━━━ Information

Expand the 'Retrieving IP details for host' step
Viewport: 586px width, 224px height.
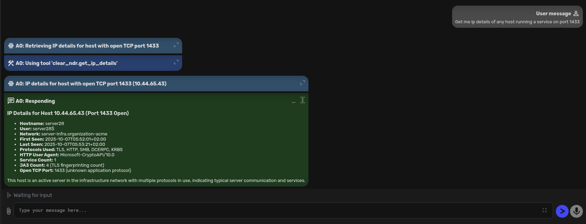pyautogui.click(x=176, y=45)
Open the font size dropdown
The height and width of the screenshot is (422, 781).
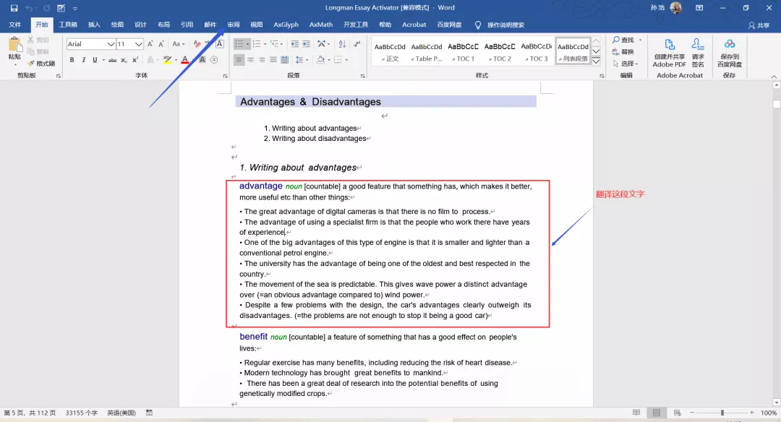click(140, 44)
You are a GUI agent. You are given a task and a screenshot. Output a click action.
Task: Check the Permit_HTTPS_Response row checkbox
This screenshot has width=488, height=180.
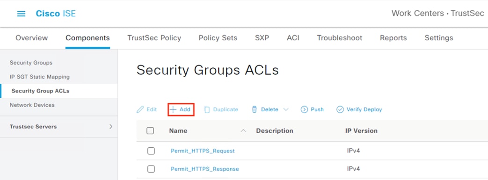pos(151,169)
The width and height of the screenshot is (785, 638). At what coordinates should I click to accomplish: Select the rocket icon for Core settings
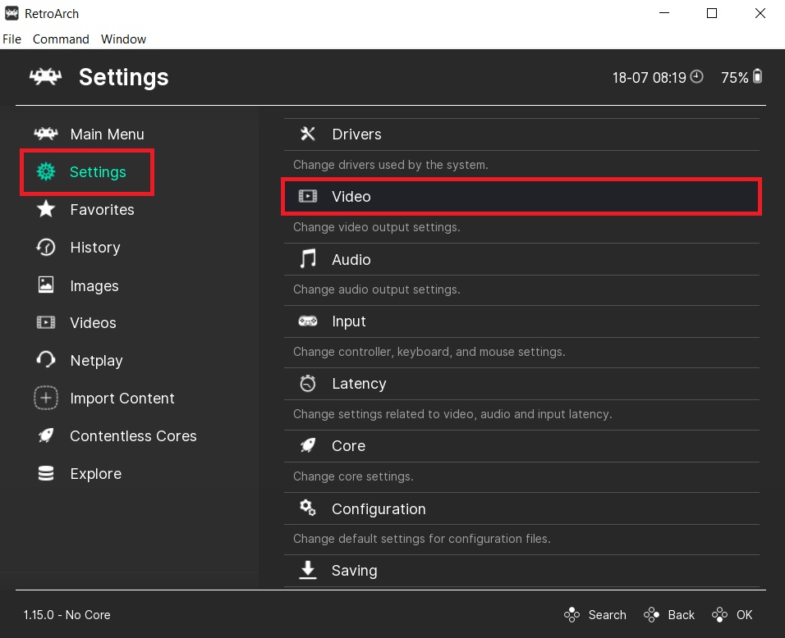click(307, 445)
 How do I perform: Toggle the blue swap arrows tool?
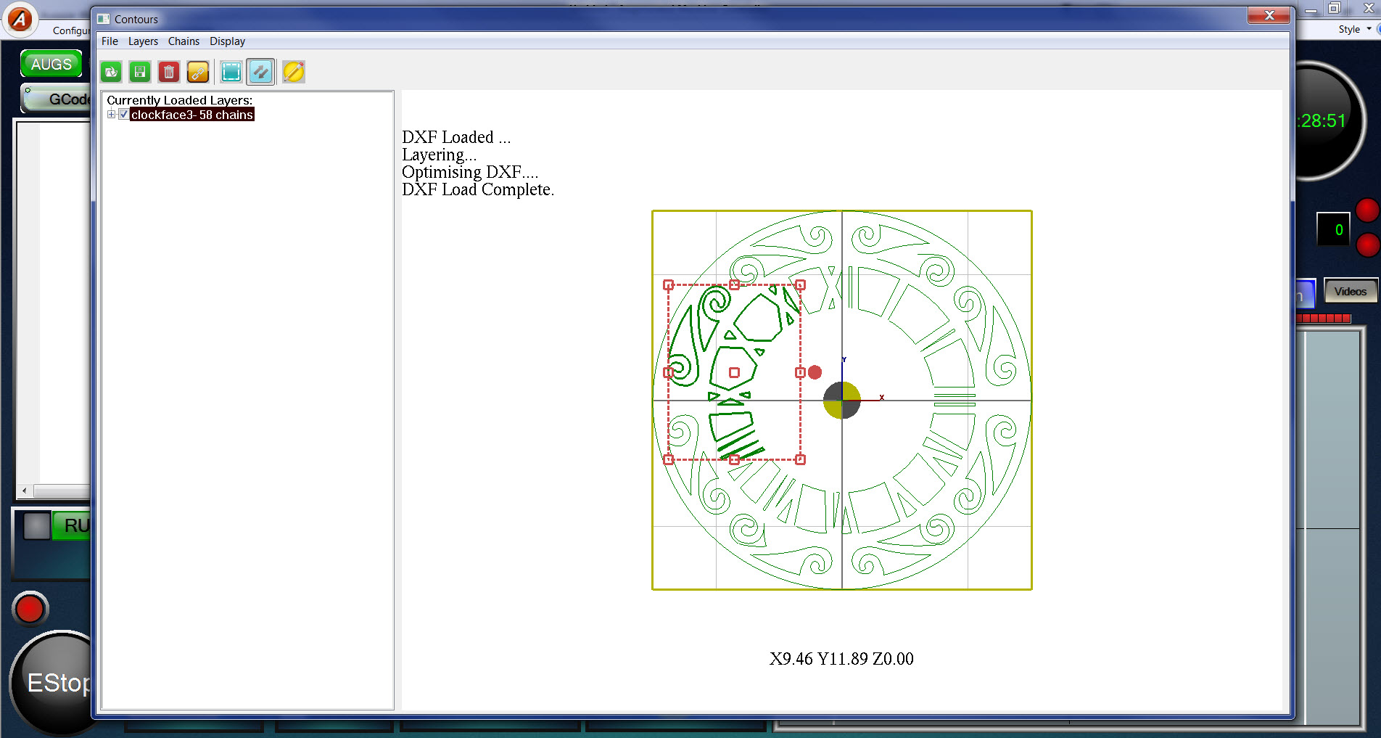tap(260, 72)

━━━━━━

* **About this task**
Your answer must be an exact repeat of all the records, minus the pictures.

* **Response to the exercise**
Expand the 'Retrieving IP details for host' step
Viewport: 586px width, 224px height.
pyautogui.click(x=176, y=45)
Open the font size dropdown
The height and width of the screenshot is (422, 781).
click(140, 44)
You are a GUI agent. You are given a task and a screenshot. Output a click action.
Task: Check the Permit_HTTPS_Response row checkbox
This screenshot has width=488, height=180.
pos(151,169)
The width and height of the screenshot is (785, 638). At what coordinates should I click to accomplish: Select the rocket icon for Core settings
click(307, 445)
 How do I perform: Toggle the blue swap arrows tool?
tap(260, 72)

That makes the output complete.